Für Max Rosenthal erklang das von wilden Rhythmen und Dissonanzen erfüllte Streichsextett von Erwin Schulhoff (1924), einem jüdischen deutschböhmischen Komponisten, der sich den Kommunisten anschloss und vom Dadaismus von George Grosz beeinflusst war. Er wurde 1942 im KZ ermordet, so wie auch Max Rosenthal und dessen Frau und Tochter.

Der letzte Hinweis auf Rosenthal, den Leithner gefunden hat, ist eine Tagebuchnotiz eines Mitreisenden im Deportationszug nach Minsk. Berthold Ruder berichtete in seinen Aufzeichnungen aus dem Ghetto Minsk: „Fahrt ohne Ende. Kein warmes Essen noch Getränke. Toilette eingefroren. Lief alles über. Jauche rann ins Coupé. Abends herrliches Konzert mit Max Rosenthal.“

Am Ende des packend gespielten Schulhoff-Stücks erstarrte das Musikensemble in blaues Licht getaucht, regungslos, mit einer Schweigeminute. Diesem Moment der Trauer um die jüdischen Musiker konnte sich niemand entziehen.

Der Spannungsbogen des Abends wuchs aus dem Gegensatz zwischen den bewegenden musikalischen Eindrücken voller Empathie und Humanität und dem brutalen, antisemitischen Terror der Nazis. Das Publikum, darunter viele junge Besucher, hielt den Atem an, als Margarita Broich ein Schreiben des Propagandaministeriums an den Intendanten des Opernhauses vom September 1934 verlas.

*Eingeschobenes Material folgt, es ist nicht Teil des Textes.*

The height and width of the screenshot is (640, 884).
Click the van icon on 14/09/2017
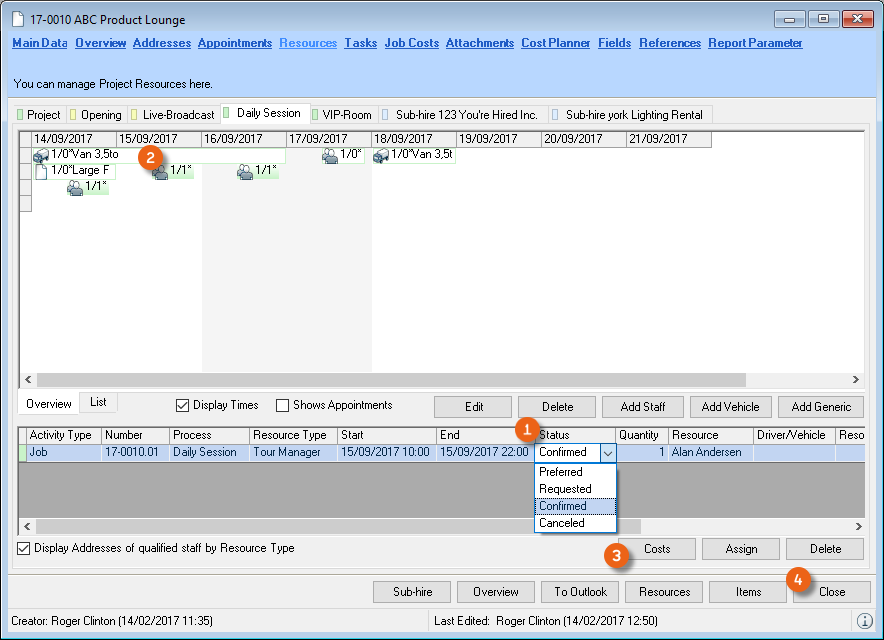click(41, 155)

„Ich ersuche das Arbeitsverhältnis des jüdischen Orchestermitglieds Lywen aus dienstlichem Interesse nach Nr. 6 der Zweiten Verordnung zur Durchführung des Gesetzes zur Wiederherstellung des Berufsbeamtentums vom 4. Mai 1933 umgehend zu kündigen und mir über die Durchführung zu berichten. Für die Dauer der Kündigungsfrist ist Nr. 6 Absatz 2 in Verbindung mit Nr. 5 Absatz 6 der Zweiten Durchführungsverordnung zu beachten.“ Drei Wochen später meldete der Intendant Vollzug. Werner Lywen – der jüngste der Musiker, denen das Konzert gedachte – wurde im April 1935 entlassen.

Er konnte in die USA flüchten und im Exil an der Seite von Leonard Bernstein eine neue Karriere aufbauen. Für ihn erklang an diesem Abend ein Duo für Viola und Violoncello von Paul Hindemith, zu dem Lywen selbst Kontakt hatte, sowie Stücke von Igor Strawinsky aus der „Geschichte vom Soldaten“.

Dieses Ende, mit seiner jazzigen und fast fröhlichen Note, an dem sich Benedikt Leithner als Schlagzeuger selbst beteiligte, übermittelte eine kämpferische Botschaft: „Nie wieder“.